PROBLEM STATEMENT:
Retype the data below line for line, without altering any character, and leave out the pictures.

Excerpt from a dataset:
[start]
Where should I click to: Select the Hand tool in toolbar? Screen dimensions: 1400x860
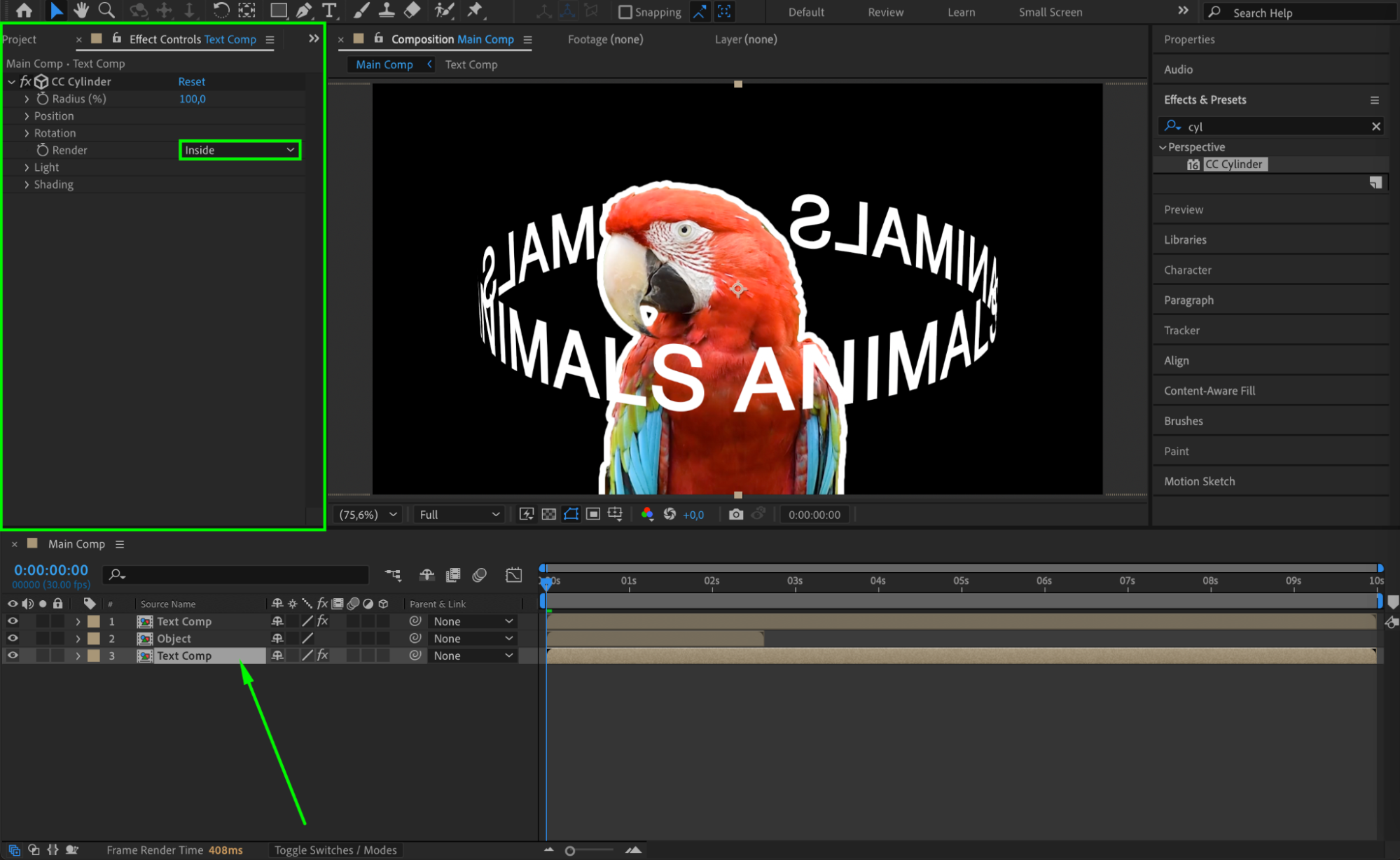pos(81,11)
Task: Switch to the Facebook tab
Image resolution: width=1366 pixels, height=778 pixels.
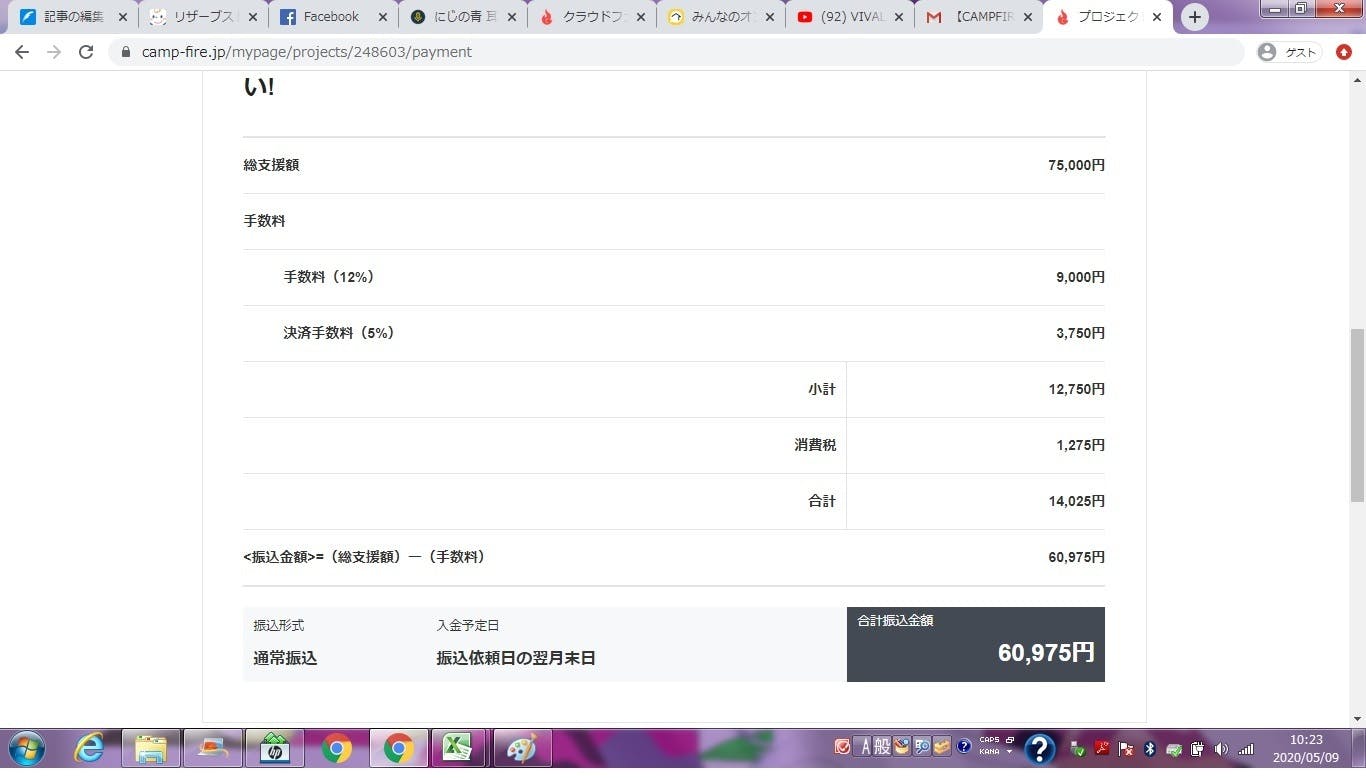Action: pyautogui.click(x=331, y=17)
[end]
OUTPUT FOR THIS EXERCISE:
Where should I click to: Select the Hand tool in toolbar? Screen dimensions: 1400x860
pos(81,11)
Task: Switch to the Facebook tab
Image resolution: width=1366 pixels, height=778 pixels.
Action: pyautogui.click(x=331, y=17)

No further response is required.